The pepsin saliva test was developed to detect laryngopharyngeal reflux disease without the need for HEMII-pH [6]. To date, studies reported controversial results about the most appropriate time of saliva collection, and the related accuracy, sensitivity, specificity, and predictive values of pepsin saliva measurements. The accuracy and predictive values of the pepsin test were investigated in few studies, which reported controversial results (Table 6) [2, 6, 7, 9, 10, 14,15,16,17,18]. Overall, SE and SP ranged from 29.4 to 100% according to studies, where authors collected saliva sample in the morning, post-meals or after symptoms. Pepsin test appears to be sensitive but not specific. However, most authors included only LPR patients and the lack of control groups may significantly influence the assessment of predictive values and accuracy of pepsin test.

Our results suggested a variability of the pepsin saliva concentration throughout the day, and the lack of significant consistency with the HEMII-pH results. The morning saliva pepsin measurement appeared to be associated with the highest sensitivity and accuracy, when compared to other measurements. In 2016, Na et al. observed that the average pepsin level upon waking was higher than that measured at any other time [19]. Wang et al. corroborated these findings in a recent study where the morning saliva pepsin measurement was associated with the highest LPR detection rate [10]. The importance of the morning saliva collection was however not supported by Weitzendorfer et al. who observed higher saliva pepsin concentrations after the dinner and the lunch compared to waking concentrations [15]. In other studies, authors reported a variability between morning, post-lunch and post-dinner pepsin saliva concentrations [6, 7] without determining the most adequate time of saliva collection.

++++++

*WHAT IS REQUIRED*: Carry on the discussion of the pepsin saliva test from the point where it stops.

Data entries
++++++

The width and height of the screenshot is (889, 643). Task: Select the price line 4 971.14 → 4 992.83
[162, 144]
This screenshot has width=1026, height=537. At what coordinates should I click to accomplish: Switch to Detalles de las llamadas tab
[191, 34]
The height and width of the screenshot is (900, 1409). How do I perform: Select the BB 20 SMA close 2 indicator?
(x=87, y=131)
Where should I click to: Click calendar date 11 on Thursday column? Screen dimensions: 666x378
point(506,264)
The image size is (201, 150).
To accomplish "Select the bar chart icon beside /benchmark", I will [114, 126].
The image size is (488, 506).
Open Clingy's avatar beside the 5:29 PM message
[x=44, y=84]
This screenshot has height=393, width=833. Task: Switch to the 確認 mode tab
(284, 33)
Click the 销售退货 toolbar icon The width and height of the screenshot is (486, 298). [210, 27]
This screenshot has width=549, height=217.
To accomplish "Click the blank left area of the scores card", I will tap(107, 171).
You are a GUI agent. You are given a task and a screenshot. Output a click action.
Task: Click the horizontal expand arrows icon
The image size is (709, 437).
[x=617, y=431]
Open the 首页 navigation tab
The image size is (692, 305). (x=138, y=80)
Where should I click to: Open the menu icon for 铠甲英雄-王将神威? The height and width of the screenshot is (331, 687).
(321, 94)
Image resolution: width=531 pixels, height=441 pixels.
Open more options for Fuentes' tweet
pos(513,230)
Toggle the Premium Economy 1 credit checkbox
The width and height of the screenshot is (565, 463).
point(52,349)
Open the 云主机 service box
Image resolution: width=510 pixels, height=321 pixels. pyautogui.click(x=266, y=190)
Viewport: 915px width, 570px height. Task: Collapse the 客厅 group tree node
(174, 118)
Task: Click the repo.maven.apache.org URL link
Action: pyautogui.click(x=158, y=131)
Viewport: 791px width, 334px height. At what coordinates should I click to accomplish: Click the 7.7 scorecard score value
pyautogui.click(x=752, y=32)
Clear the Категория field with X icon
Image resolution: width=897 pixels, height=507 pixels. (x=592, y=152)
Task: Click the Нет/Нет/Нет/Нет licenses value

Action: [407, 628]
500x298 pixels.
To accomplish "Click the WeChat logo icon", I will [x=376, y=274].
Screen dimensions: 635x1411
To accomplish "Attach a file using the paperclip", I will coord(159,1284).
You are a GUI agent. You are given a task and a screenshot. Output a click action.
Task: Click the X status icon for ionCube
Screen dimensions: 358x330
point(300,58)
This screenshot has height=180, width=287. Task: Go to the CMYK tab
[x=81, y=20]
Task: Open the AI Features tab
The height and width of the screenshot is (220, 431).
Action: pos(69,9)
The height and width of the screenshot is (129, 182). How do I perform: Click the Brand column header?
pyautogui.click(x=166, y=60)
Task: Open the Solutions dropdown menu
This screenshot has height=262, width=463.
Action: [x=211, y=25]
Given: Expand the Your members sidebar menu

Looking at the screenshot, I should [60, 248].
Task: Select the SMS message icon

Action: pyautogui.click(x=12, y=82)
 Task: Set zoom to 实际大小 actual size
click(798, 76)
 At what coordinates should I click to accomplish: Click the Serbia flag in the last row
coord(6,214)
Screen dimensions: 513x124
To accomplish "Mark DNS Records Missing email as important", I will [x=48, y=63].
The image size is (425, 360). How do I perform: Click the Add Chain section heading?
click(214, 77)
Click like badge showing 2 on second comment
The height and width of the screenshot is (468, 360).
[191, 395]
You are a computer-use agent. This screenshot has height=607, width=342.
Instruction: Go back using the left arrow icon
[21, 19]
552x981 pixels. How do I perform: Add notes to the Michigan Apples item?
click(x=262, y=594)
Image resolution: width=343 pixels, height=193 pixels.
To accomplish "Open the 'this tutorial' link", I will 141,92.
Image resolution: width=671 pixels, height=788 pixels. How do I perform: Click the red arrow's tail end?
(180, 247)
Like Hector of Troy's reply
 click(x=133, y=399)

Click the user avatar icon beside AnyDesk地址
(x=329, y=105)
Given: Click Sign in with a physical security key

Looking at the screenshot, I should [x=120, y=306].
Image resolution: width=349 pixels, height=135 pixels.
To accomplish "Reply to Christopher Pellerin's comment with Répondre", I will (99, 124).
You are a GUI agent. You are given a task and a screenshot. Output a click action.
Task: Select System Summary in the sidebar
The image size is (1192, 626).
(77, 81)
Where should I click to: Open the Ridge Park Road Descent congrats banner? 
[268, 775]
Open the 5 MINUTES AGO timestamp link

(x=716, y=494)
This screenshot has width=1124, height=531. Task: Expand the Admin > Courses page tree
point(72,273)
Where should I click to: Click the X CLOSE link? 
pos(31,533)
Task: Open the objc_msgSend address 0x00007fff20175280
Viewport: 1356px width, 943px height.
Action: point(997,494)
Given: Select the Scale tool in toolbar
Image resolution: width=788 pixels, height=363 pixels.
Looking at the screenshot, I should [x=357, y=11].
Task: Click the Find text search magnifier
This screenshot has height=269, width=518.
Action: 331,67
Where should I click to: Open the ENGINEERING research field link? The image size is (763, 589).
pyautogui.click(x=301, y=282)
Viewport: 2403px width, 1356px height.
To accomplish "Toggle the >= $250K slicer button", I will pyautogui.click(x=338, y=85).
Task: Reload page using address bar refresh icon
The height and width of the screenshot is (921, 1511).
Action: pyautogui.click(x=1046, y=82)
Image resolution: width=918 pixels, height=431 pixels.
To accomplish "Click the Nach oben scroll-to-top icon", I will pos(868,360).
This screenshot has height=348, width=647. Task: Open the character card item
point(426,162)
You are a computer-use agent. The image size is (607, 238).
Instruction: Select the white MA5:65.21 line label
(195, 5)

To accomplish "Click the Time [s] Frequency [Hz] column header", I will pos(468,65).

++++++

*EXERCISE RESPONSE*:
The problem of the variability of saliva pepsin concentration and the related discrepancies across studies in accuracy, sensitivity and predictive values may be tackled by the collection of multiple saliva samples. Indeed, as suggested in the present study, recent studies supported that sensitivity, specificity and predictive values may be raised when considering the highest pepsin measurement of 2 or 3 saliva sample collections within the testing day [2, 10, 15]. Considering the highest saliva pepsin measurement, sensitivity, specificity, and PPV found in the present study corroborated those of the literature (Table 6) [2, 10, 15]. Precisely, Wang et al. [10] reported that 55.7% of the true positive cases were missed by considering a single pepsin test. Similarly, Hayat et al. and Zhang et al. supported that the accuracy, sensitivity, specificity, and predictive values of pepsin saliva measurements were improved when considering the highest pepsin saliva concentration of three or four measurements, respectively [6, 7].

To date, the variability of pepsin saliva concentration throughout the day is not fully understood. Several factors may influence the gastric pepsin secretions, the esophageal motility, the relaxation of sphincters, and the related pepsin saliva concentration. First, it has been suggested that the foods and beverages consumed during the testing day may influence the pepsin saliva concentration [16, 17]. On the one hand, foods and beverages may influence the gastric secretion of pepsin, and, therefore, the pepsin concentration into the stomach content that may refluxate into the upper aerodigestive tract tissues [18, 19]. On the other hand, acid, spicy, low-protein, and high-fat foods may increase the number of transient relaxations of esophageal sphincters, leading to an increased number of pharyngeal reflux events that contain pepsin [16, 17]. Regarding the influence of diet, the differences across studies from different world regions should be interpreted according to the diet habits of populations.

Both esophageal sphincter tonicity and motility are known to be influenced by the autonomic nerve function [20, 21]. The activation of sympathetic nervous system may impair the esophageal antireflux barriers (sphincter tonicity and esophageal motility), leading to pharyngeal reflux events. In that way, patients with stress, anxiety or depressive findings at the time of the diagnosis/testing should have higher number of pharyngeal reflux events and, theoretically, higher pepsin saliva concentration compared to patients without autonomic nerve dysfunction [20, 21]. In addition to these factors, it is important to keep in mind that the saliva pepsin measurements highlight the extracellular pepsin concentrations, while recent studies suggested a potential internalization of pepsin into the Golgi apparatus of pharyngeal cells [22], which makes undetectable a part of refluxate pepsin.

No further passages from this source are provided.